MEMORANDUM OF DECISION ON MOTION TO STRIKE
In this action, the plaintiff, Bank of America, N.A., seeks to collect sums due under a loan agreement and guaranty against the defendant, East West General Traders, Inc., and its guarantor Nachimuthu Socrates. The defendants, acting jointly, filed two special defenses. On December 10, 2010 the plaintiff moved to strike these special defenses.
I
The first special defense is: “The subject Loan Agreement and Guaranty executed by the defendant(s) mandate that any contractual disputes of the parties be resolved by mandatory arbitration and therefore the court is without jurisdiction.” Defendant has not alleged that it requested arbitration.
“The mere agreement to arbitrate, standing alone, does not give rise to the necessary implication that arbitration is a condition precedent to an action in court.” Multi–Service Contractors, Inc., v. Vernon, 181 Conn. 445, 448, 435 A.2d 983 (1980). That court ruled that a contract that stated “disputes and other matters in question ․ shall be decided by arbitration” was not sufficient to make arbitration a condition precedent to court action. Id., 446, 449. Here, given the dearth of facts alleged in the first special defense, the court cannot find that the allegations are sufficient to support a finding that the contract language specifically states or necessarily implies that arbitration is a condition precedent to filing suit.

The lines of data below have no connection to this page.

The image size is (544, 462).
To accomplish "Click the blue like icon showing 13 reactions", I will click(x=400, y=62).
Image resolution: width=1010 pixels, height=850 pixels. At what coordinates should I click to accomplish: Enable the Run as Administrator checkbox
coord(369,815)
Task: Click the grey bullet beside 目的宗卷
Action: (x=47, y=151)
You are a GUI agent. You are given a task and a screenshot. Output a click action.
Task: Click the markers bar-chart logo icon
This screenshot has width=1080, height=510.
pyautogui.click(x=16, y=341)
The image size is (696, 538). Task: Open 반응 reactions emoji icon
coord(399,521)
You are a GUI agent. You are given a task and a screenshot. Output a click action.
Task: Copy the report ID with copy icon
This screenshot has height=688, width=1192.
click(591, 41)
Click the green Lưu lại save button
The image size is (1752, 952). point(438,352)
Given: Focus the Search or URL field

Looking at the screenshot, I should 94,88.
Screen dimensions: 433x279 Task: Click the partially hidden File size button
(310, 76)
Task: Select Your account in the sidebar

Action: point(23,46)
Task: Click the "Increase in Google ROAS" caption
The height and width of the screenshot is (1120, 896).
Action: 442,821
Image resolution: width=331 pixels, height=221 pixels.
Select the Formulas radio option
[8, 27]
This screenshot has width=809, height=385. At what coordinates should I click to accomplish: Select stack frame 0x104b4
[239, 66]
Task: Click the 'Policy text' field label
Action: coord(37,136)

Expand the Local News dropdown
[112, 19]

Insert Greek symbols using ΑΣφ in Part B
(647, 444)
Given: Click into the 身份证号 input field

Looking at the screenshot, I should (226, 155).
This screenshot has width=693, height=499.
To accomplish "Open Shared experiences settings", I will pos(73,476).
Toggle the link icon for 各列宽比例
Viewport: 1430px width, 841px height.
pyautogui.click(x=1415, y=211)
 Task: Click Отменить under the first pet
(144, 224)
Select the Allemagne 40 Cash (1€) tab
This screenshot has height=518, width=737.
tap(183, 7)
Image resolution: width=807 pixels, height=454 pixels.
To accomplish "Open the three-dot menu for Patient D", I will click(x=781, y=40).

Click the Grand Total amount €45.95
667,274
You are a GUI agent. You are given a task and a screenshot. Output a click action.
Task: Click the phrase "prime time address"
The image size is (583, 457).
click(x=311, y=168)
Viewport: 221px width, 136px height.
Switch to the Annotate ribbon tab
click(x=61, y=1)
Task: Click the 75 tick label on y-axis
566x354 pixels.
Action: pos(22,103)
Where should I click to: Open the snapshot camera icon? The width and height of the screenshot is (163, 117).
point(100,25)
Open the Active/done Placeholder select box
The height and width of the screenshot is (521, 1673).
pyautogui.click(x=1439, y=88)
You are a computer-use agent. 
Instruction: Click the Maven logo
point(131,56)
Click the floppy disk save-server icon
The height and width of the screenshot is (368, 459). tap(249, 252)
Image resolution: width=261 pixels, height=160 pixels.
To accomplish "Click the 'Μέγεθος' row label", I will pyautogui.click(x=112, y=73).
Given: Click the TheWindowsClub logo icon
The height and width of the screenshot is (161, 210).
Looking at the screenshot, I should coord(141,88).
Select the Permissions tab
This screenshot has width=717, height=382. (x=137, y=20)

In Whipple v. Sound Homes & Restoration, LLC, Superior Court, judicial district of New London, Docket No., CV 09–5011786 (April 21, 2010, Cosgrove, J.), the court granted a motion to strike a special defense in a case in which arbitration was similarly considered optional. The court stated that “[the defendant] has not alleged that the parties intended arbitration to be a condition precedent to bringing an action before this court. Furthermore, the defendant has not alleged that it has previously sought to arbitrate the matter only to be denied the opportunity by the plaintiffs ․ The defendants may raise the issue of arbitration by filing a motion to compel arbitration with the court or by realleging facts that demonstrate why arbitration should be a special defense to the present action.” Id. The better view would seem to require the defendant to allege facts that demonstrate it requested arbitration and was denied. This special defense, as alleged, appears to be insufficient.
II
The second special defense states: “The Loan Agreement and Guaranty executed by the defendant(s) have been modified and superseded by a Forbearance Agreement and other financing documents executed subsequent to the execution of the agreement. Upon information and belief, some of the terms of said agreement may have been amended, superseded or waived so that either or both of the defendants may not be in default of their obligations thereunder.”
“Waiver is the intentional relinquishment or abandonment of a known right or privilege ․ [V]arious statutory and contract rights may be waived.” C.R. Klewin Northeast, LLC v. Bridgeport, 282 Conn. 54, 87, 919 A.2d 1002 (2007).
In the present case, the defendants state that the plaintiff waived certain rights by entering into a forbearance agreement. Despite plaintiff's claim that this amounts to a denial of its claim, the defendants sufficiently allege that a forbearance agreement exists and it acts as a waiver of certain contractual rights contained in the loan agreement and guaranty, which may prevent recovery by the plaintiff. The defendants have alleged facts, which, while not extensive, are legally sufficient to withstand this motion to strike.
Motion to strike first special defense granted.
Motion to strike second special defense denied.
Wagner, J., J.T.R.
Wagner, Jerry, J.T.R.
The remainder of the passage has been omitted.